§ Task goal: Collect every line below that contains the word "menu", treating uppercase and lowercase as different, and copy each of those lines in full.

---------- Data shown ----------

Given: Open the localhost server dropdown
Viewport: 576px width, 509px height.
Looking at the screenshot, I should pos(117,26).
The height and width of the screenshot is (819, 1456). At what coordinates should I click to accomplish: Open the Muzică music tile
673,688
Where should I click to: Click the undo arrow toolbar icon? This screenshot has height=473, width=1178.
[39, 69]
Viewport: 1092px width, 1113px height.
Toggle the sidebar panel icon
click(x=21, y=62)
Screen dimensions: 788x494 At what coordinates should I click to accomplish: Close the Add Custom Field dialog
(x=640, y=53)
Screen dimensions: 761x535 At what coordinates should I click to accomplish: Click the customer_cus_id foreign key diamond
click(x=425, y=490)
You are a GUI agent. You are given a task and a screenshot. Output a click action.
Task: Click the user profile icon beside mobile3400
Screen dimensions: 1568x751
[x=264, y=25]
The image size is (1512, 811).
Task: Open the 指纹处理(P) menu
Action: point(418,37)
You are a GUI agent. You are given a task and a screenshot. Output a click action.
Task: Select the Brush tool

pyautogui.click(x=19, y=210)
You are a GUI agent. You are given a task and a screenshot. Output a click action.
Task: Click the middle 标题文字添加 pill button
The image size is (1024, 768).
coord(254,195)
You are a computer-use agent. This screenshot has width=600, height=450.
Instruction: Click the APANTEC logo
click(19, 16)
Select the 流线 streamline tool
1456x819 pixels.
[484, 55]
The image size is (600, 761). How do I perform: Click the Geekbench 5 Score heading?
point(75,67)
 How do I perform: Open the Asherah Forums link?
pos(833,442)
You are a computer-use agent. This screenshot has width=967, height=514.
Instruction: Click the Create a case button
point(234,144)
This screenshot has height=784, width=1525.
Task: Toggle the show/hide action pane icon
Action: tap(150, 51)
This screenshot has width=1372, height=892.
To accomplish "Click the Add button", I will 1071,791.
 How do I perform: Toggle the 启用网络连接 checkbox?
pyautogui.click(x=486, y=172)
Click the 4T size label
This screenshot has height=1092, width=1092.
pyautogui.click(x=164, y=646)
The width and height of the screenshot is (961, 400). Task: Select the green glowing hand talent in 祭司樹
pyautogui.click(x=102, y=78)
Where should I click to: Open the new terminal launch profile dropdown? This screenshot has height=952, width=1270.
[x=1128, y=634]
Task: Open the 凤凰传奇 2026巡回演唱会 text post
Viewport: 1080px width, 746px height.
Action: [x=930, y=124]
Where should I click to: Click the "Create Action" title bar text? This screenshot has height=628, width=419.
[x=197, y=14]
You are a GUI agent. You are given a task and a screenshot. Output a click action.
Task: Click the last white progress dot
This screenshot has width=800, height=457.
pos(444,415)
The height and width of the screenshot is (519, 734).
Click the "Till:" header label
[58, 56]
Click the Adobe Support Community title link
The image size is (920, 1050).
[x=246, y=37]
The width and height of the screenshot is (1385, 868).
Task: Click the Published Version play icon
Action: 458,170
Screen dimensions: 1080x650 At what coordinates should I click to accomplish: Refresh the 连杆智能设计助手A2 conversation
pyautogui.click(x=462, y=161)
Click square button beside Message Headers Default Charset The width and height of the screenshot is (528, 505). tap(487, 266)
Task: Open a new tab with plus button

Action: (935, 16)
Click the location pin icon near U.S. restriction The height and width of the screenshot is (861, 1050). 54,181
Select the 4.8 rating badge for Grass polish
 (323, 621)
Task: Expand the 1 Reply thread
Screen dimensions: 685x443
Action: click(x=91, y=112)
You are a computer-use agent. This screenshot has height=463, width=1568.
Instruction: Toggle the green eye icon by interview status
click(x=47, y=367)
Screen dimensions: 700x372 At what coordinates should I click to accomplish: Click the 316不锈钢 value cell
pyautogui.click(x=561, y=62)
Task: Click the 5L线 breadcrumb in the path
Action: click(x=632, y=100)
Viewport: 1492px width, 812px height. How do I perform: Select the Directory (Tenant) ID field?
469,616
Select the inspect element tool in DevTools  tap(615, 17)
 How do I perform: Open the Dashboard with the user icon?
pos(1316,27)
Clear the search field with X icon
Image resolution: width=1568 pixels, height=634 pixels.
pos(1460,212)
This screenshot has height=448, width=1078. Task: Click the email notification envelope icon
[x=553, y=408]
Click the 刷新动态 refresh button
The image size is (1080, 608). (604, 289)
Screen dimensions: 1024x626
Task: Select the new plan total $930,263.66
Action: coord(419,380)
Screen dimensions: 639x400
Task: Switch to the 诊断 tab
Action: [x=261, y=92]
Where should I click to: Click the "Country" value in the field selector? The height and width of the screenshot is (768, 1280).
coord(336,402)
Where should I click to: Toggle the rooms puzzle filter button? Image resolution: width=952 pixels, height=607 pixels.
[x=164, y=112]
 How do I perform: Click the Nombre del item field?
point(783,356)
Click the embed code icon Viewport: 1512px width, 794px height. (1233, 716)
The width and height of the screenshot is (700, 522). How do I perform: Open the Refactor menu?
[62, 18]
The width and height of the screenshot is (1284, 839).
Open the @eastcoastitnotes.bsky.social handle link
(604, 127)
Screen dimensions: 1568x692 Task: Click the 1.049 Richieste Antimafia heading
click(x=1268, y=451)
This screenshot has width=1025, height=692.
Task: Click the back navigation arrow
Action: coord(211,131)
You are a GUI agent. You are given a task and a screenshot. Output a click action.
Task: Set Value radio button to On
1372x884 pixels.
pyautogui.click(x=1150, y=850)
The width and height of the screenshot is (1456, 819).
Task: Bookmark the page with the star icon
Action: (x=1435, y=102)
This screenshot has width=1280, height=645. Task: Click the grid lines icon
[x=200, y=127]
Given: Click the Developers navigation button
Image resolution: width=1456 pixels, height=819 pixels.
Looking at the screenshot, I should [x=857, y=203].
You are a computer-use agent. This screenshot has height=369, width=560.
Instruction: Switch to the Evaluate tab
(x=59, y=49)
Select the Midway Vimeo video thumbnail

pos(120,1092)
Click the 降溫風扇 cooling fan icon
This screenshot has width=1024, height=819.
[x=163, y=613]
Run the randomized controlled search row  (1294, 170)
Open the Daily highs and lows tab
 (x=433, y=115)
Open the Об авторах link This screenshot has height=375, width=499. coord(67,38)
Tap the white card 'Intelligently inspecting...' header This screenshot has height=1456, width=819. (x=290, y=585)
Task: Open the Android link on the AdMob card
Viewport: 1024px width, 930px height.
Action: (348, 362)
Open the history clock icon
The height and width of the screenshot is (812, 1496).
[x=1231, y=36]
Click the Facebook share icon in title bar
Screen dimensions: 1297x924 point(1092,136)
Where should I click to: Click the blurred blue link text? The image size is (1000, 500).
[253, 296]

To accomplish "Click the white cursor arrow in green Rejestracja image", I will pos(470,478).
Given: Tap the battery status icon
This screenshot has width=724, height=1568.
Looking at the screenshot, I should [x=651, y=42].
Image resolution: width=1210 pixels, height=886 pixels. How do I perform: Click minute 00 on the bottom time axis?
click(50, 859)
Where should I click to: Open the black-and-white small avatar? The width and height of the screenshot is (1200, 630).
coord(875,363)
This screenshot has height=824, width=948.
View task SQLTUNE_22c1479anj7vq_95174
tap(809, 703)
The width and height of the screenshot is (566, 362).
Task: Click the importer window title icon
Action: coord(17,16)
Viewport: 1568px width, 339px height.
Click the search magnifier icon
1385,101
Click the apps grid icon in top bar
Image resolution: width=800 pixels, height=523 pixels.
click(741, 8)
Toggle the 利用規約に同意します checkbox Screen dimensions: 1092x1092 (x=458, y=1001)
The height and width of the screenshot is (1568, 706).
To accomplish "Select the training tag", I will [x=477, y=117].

----------

§ Final answer:
Task: Open the 指纹处理(P) menu
The width and height of the screenshot is (700, 522). How do I perform: Open the Refactor menu?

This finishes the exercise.